• _EXERCISE TEXT_
########
Musabbaḥa (مسبحة), also known as msabbaḥa, mashausha (مشوشة), is a runnier variation of hummus made up of whole chickpeas and tahini. It is popular in the Levant.

==Etymology==

The full native name in Arabic is hummus musabaha, with root sabaha meaning "swim", referencing the fact that the chickpeas are "swimming" in the tahini and olive oil.

==History==

Syrian author Zafir al-Qasimi wrote in his 1960 book Dictionary of Damascene Industries that hummus shops in Damascus often sold msabbaha alongside hummus b'tahina and taskiyeh, he described msabbaha as a dish of mashed chickpeas and tahini combined with whole chickpeas topped with samneh and pine nuts, with a variation of it topped with oil instead.

==Ingredients==
The main difference between msabbaḥa and hummus is the texture. In contrast with hummus, the chickpeas here remain whole. Author Paula Wolfert describes it as "deconstructed hummus". It sometimes contains hard-boiled egg, and like hummus, it is typically eaten with pita bread.

A variation of msabbaḥa common in Damascus serves chickpeas and tahini with melted butter, pomegranate or lemon juice, and pistachios or toasted pine nuts. In Lebanon, it is known as masabaḥa or mashawsha, and may be served with a hot sauce condiment with side dishes. It is also sold prepackaged.
########
• _YOUR GOAL_
Reproduce word for word the part of the musabbaḥa text that opens with the words containing "A variation of msabbaḥa" and closes with "also sold prepackaged.". Rely only on the musabbaḥa text above and nothing else.

• _SUPPLIED INFORMATION_
########
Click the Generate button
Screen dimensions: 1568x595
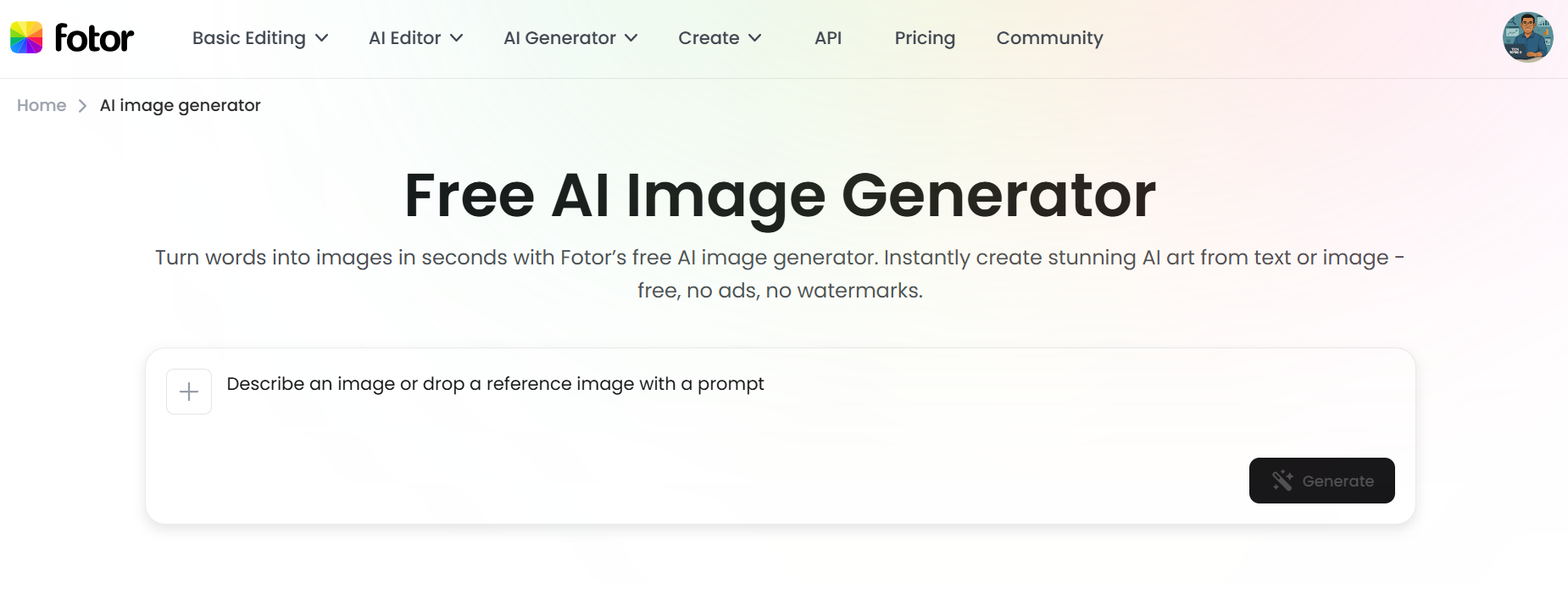pos(1321,480)
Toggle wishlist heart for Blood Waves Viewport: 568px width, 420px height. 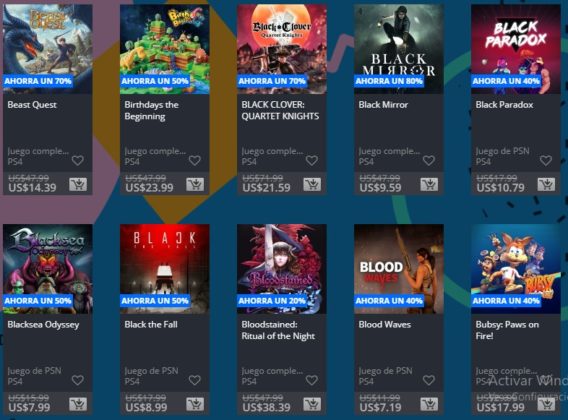click(x=429, y=380)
########
• _OUTPUT OF THE TASK_
A variation of msabbaḥa common in Damascus serves chickpeas and tahini with melted butter, pomegranate or lemon juice, and pistachios or toasted pine nuts. In Lebanon, it is known as masabaḥa or mashawsha, and may be served with a hot sauce condiment with side dishes. It is also sold prepackaged.